Die Macht der Erfahrung
Wolfseltern kann man während der Aufzuchtphase ihrer Kinder in erster Linie als „Problembewältiger“ ansehen. Sie leben vor, was wann zu tun und zu unterlassen ist. Dabei ist es das Privileg der Eltern, Entscheidungen zu treffen und umzusetzen – nicht mit Muskelkraft, sondern mit „Köpfchen“. Die „Macht“ von Wolfseltern beruht primär auf Erfahrung.

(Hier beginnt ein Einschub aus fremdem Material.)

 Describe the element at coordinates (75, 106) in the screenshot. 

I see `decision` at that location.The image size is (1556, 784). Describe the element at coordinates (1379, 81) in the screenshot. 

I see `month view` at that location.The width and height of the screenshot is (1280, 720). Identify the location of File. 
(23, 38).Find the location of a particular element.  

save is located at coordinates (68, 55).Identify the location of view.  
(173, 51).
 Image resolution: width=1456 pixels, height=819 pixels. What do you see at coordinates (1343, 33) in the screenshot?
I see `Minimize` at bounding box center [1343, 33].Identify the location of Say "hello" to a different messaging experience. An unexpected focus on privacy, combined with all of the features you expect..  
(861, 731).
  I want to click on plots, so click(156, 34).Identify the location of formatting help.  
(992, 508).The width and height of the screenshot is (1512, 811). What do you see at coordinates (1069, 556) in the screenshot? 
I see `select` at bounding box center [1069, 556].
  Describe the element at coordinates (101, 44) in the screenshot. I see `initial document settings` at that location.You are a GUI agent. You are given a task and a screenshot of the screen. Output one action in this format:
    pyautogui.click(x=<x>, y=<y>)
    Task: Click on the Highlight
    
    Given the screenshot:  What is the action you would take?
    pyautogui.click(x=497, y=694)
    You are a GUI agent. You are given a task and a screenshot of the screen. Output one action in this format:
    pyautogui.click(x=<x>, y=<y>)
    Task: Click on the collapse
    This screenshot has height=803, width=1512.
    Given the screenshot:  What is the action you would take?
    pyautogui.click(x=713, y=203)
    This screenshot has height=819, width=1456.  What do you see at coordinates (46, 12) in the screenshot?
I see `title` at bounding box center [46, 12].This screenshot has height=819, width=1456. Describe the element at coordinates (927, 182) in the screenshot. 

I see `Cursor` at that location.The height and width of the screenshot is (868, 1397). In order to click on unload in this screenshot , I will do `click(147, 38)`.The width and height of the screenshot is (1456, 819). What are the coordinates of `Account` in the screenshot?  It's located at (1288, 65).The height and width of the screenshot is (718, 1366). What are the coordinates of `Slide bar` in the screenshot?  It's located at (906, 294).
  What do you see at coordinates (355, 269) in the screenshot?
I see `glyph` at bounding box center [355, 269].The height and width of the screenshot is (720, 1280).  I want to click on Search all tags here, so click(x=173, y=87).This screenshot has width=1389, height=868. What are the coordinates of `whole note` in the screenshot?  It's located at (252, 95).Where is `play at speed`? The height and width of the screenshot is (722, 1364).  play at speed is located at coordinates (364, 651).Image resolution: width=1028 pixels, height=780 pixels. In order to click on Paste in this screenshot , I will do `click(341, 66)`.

Ihr Wissensvorsprung gegenüber den „Schnöseln“, wie wir Jungwölfe gern zu bezeichnen pflegen, ist aufgrund ihrer reichen Lebenserfahrung naturgemäß enorm. Der oft etwas konfus anmutende Nachwuchs setzt gezieltes Beobachtungslernen um, kommt zu konkreten Schlussfolgerungen und kopiert die Verhaltensweisen der Eltern – mal schneller, mal langsamer. Bei der Umsetzung von Lernerfahrungen scheint es geschlechtsspezifische Entwicklungsunterschiede zu geben. Bei Rüden handelt es sich tendenziell um Spätentwickler. Bei Wolfsweibchen ist der Prozess des Lernens über Lernerfahrungen früher abgeschlossen. Die Leserinnen dieses Buches freuen sich bestimmt über meine Erkenntnis.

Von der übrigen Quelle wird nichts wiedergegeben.